You could do this by having the next layer further accept a variable-sized input, and punt on the problem until later on in your network when eventually you either must calculate a loss function from some variable-length thing, or else calculate some fixed-length representation before continuing on to later layers, depending on your model.
Or you could do it by requiring fixed-length sequences, possibly with padding the end of the sequences with special sentinel values that merely indicate an empty sequence item purely for padding out the length.
Separately, the Embedding
layer is a very special layer that is built to handle variable length inputs as well. The output shape will have a different embedding vector for each token of the input sequence, so the shape with be (batch size, sequence length, embedding dimension). Since the next layer is LSTM, this is no problem ... it will happily consume variable-length sequences as well.
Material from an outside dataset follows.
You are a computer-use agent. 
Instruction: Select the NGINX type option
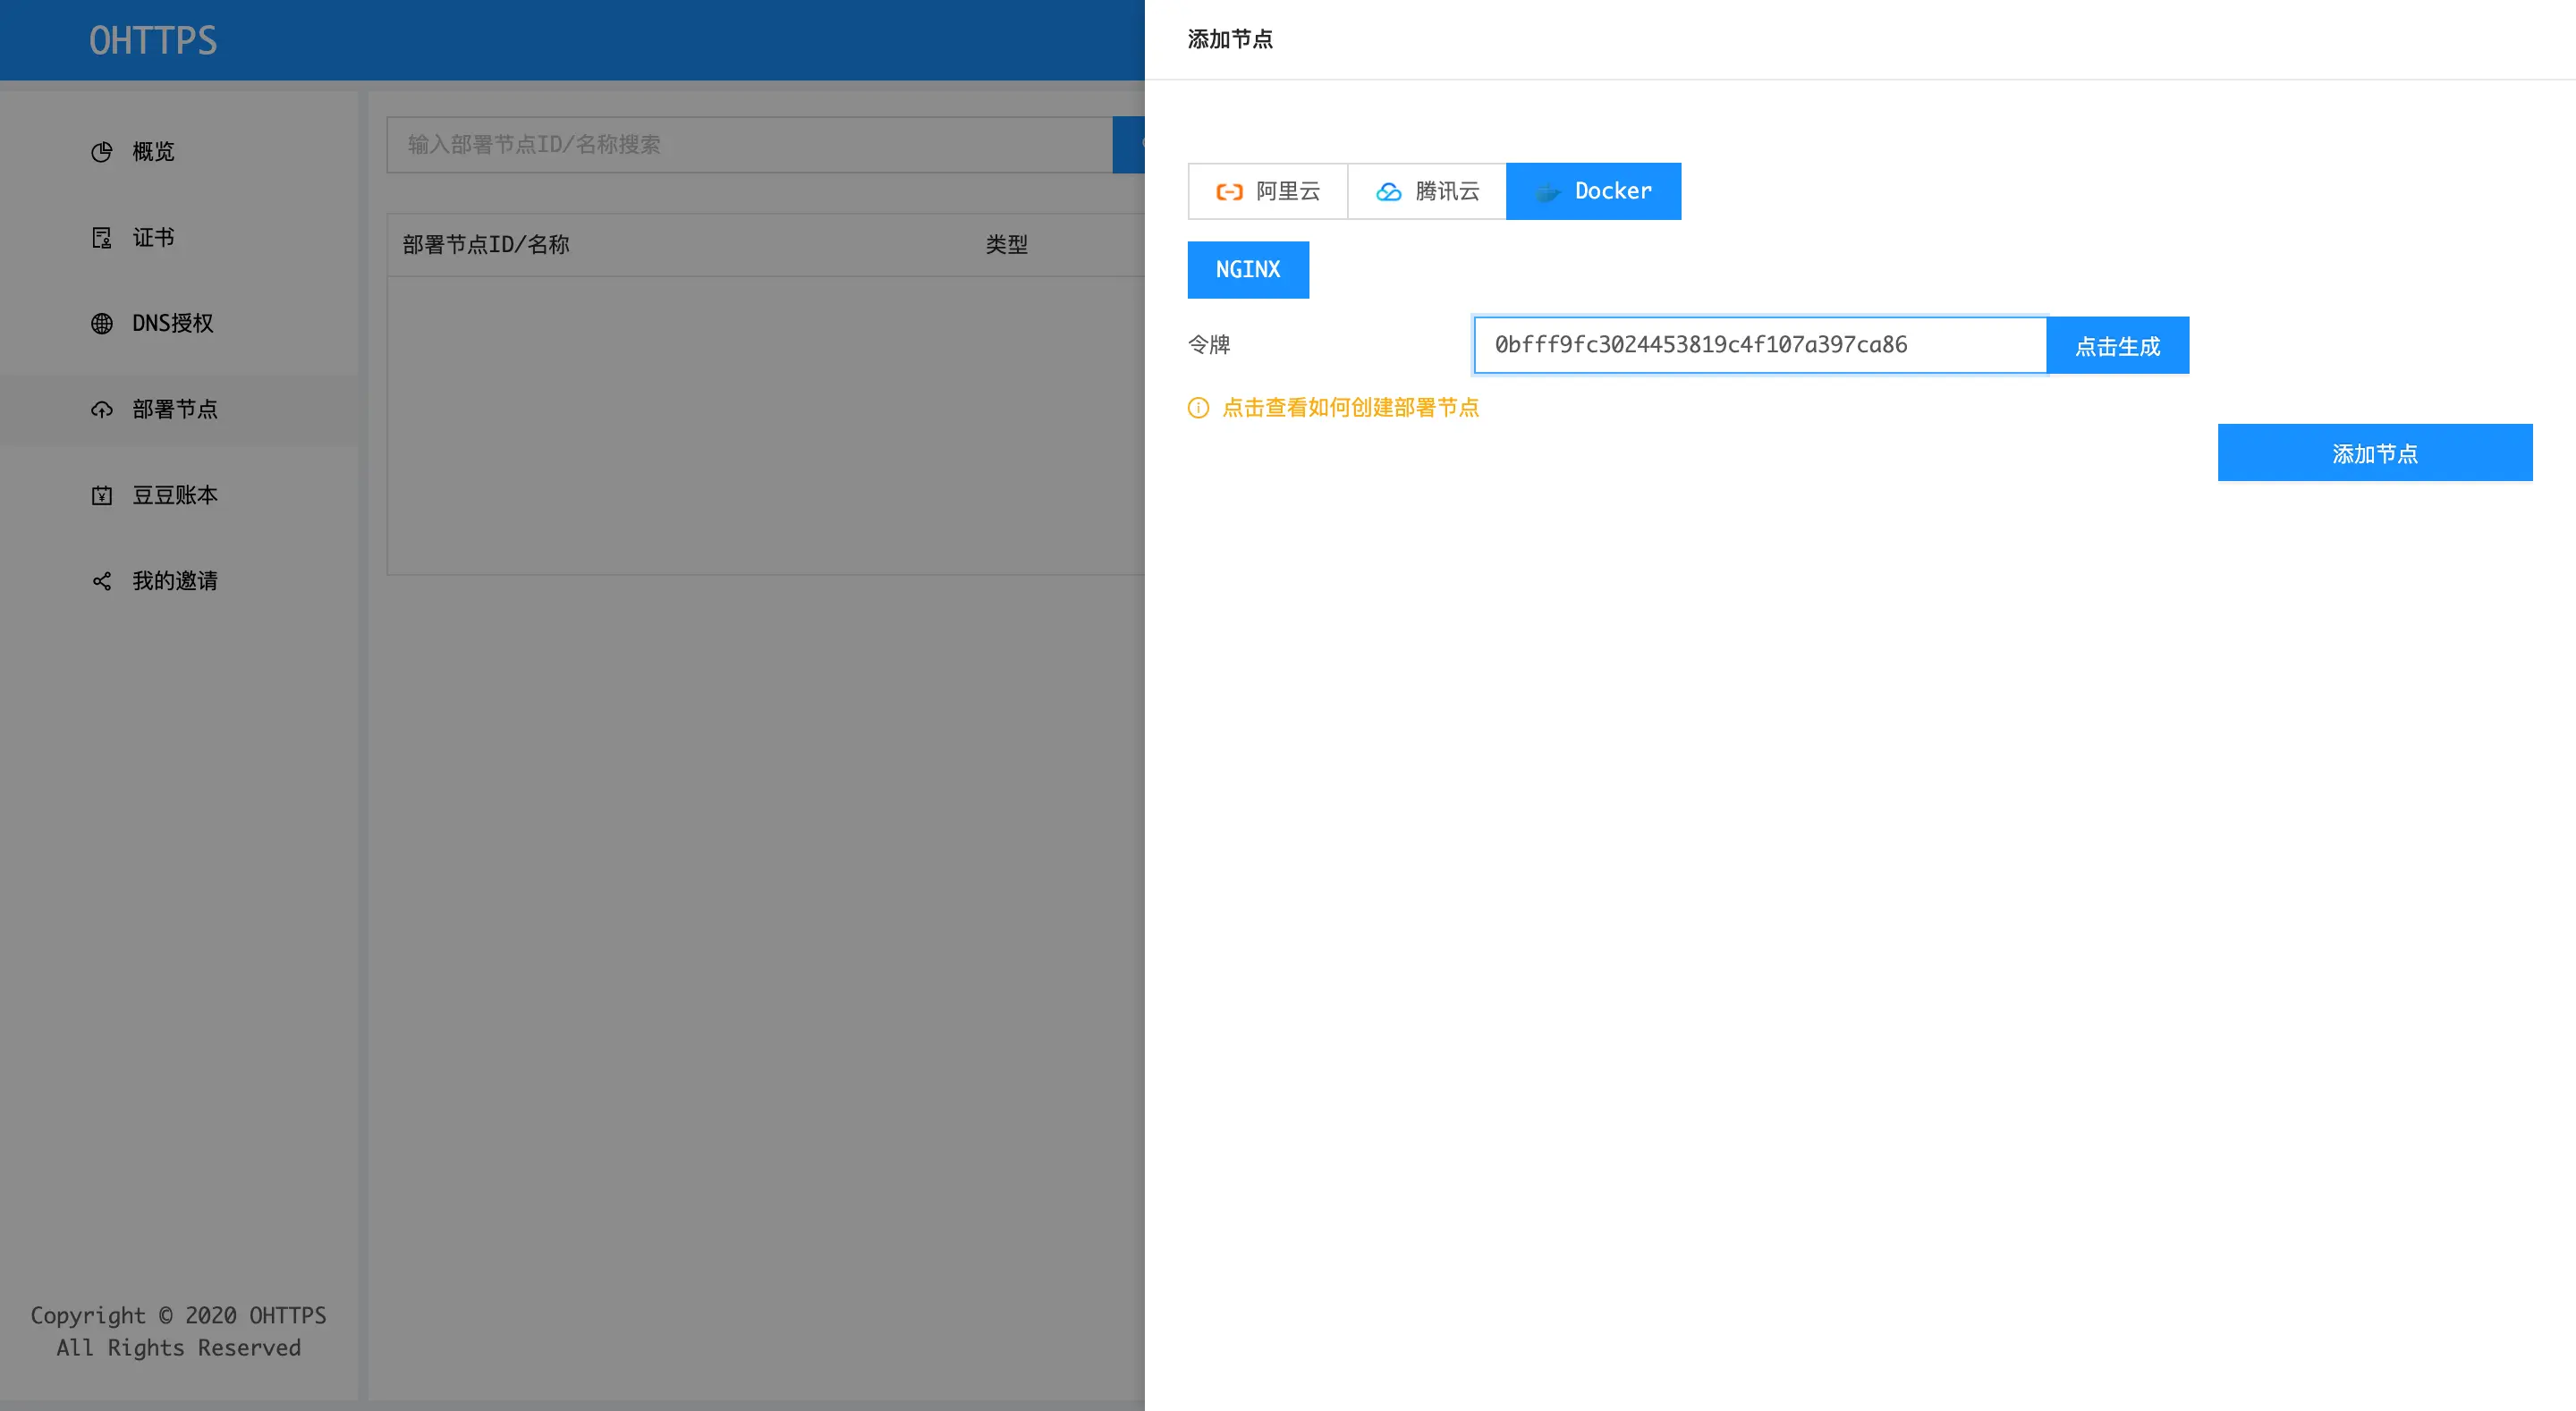[x=1248, y=270]
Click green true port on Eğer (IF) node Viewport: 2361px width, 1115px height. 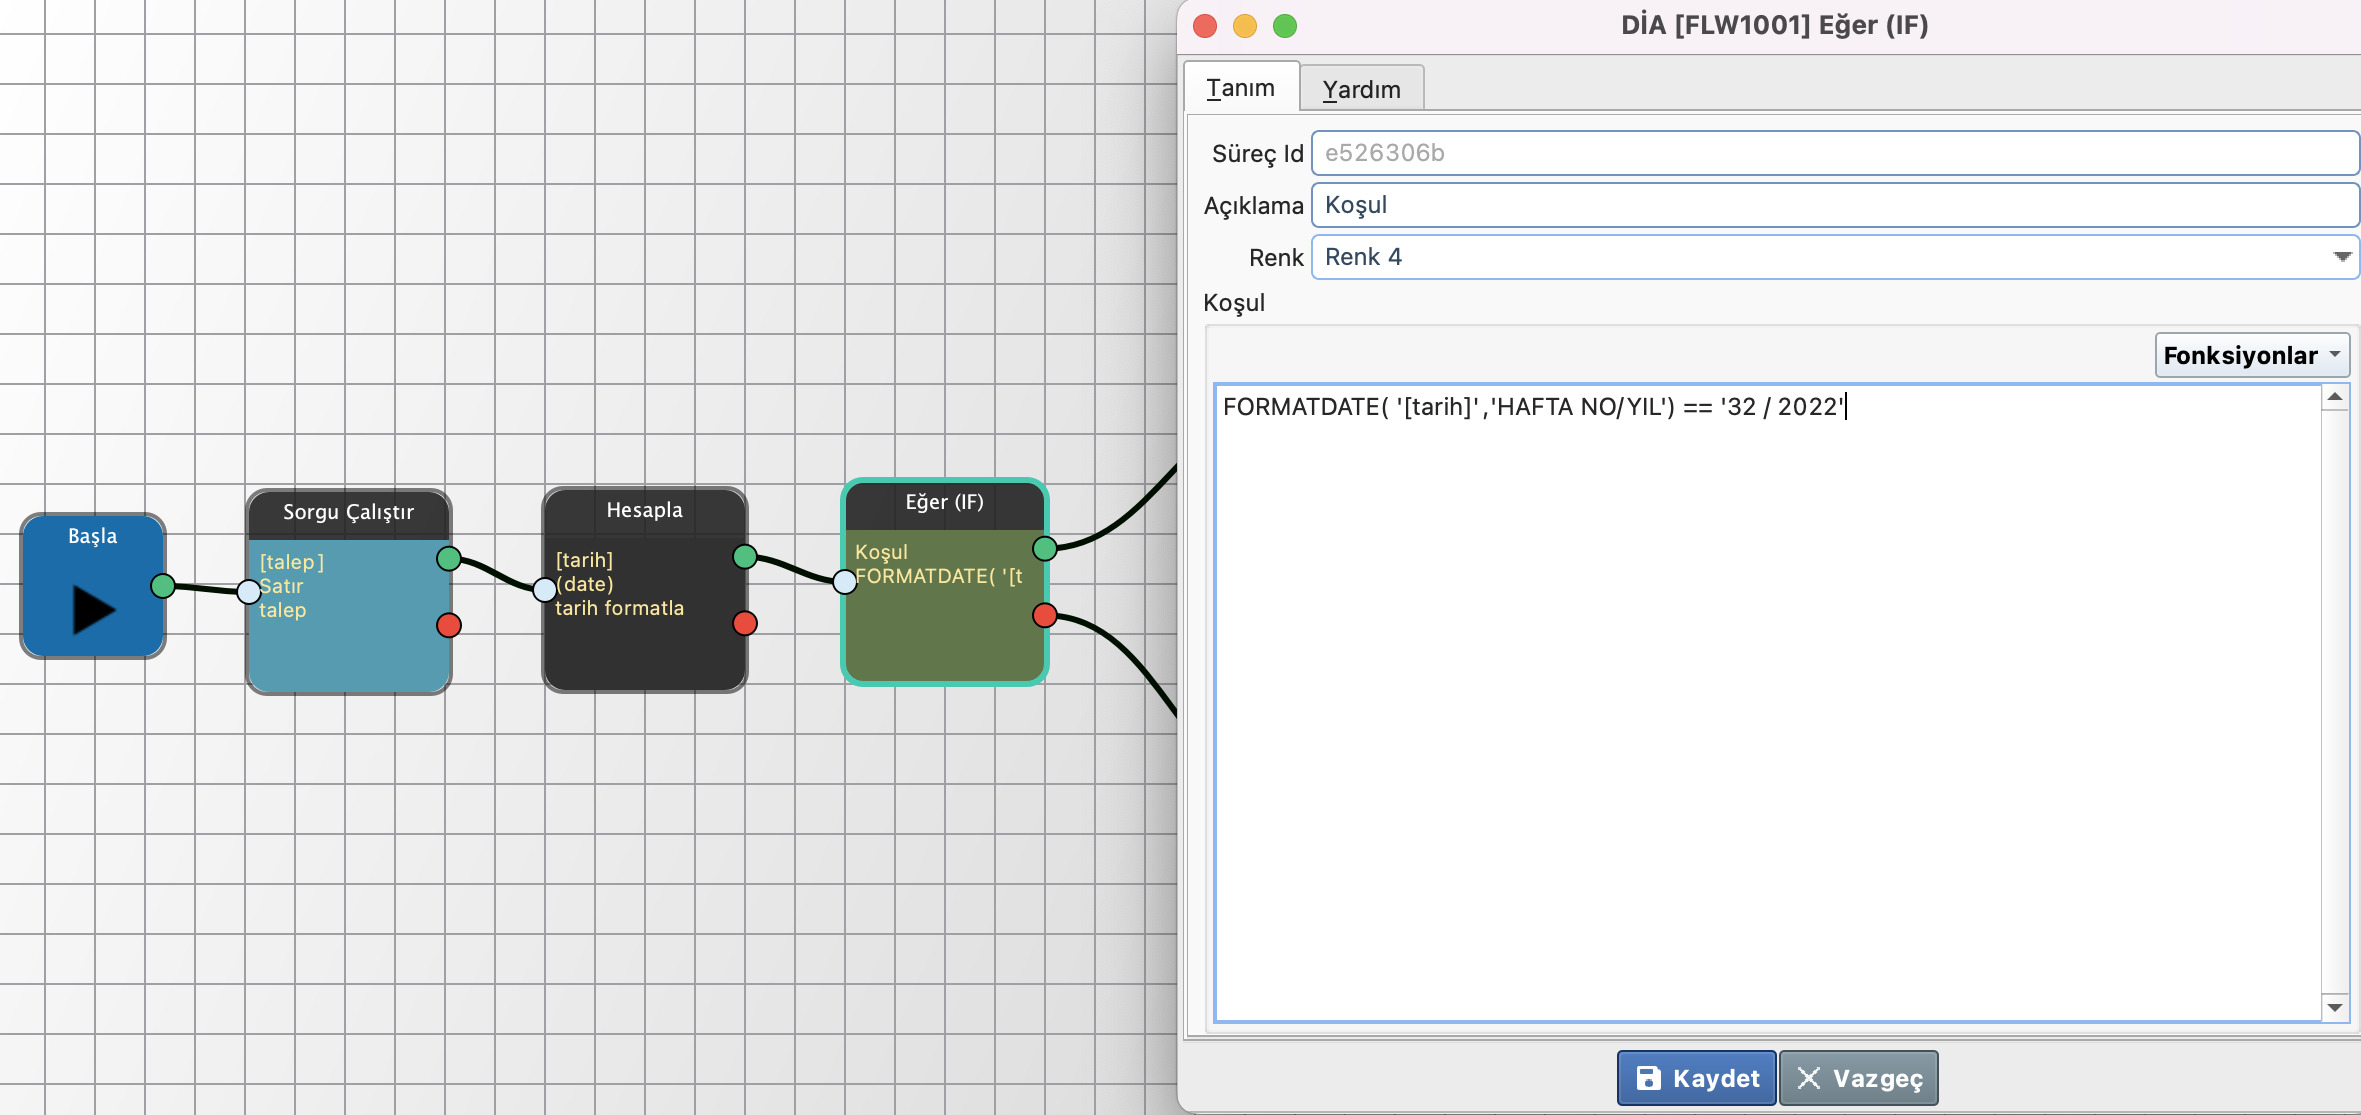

But as it is mentioned in the documentation on Embedding
:
input_length: Length of input sequences, when it is constant.
This argument is required if you are going to connect
`Flatten` then `Dense` layers upstream
(without it, the shape of the dense outputs cannot be computed).
If you want to go directly from Embedding
to a non-variable-length representation, then you must supply the fixed sequence length as part of the layer.
Finally, note that when you express the dimensionality of the LSTM layer, such as LSTM(32)
, you are describing the dimensionality of the output space of that layer.
# example sequence of input, e.g. batch size is 1.
[
[34],
[27],
...
]
--> # feed into embedding layer
[
[64-d representation of token 34 ...],
[64-d representation of token 27 ...],
...
]
--> # feed into LSTM layer
[32-d output vector of the final sequence step of LSTM]
In order to avoid the inefficiency of a batch size of 1, one tactic is to sort your input training data by the sequence length of each example, and then group into batches based on common sequence length, such as with a custom Keras DataGenerator.
This has the advantage of allowing large batch sizes, especially if your model may need something like batch normalization or involves GPU-intensive training, and even just for the benefit of a less noisy estimate of the gradient for batch updates. But it still lets you work on an input training data set that has different batch lengths for different examples.
More importantly though, it also has the big advantage that you do not have to manage any padding to ensure common sequence lengths in the input.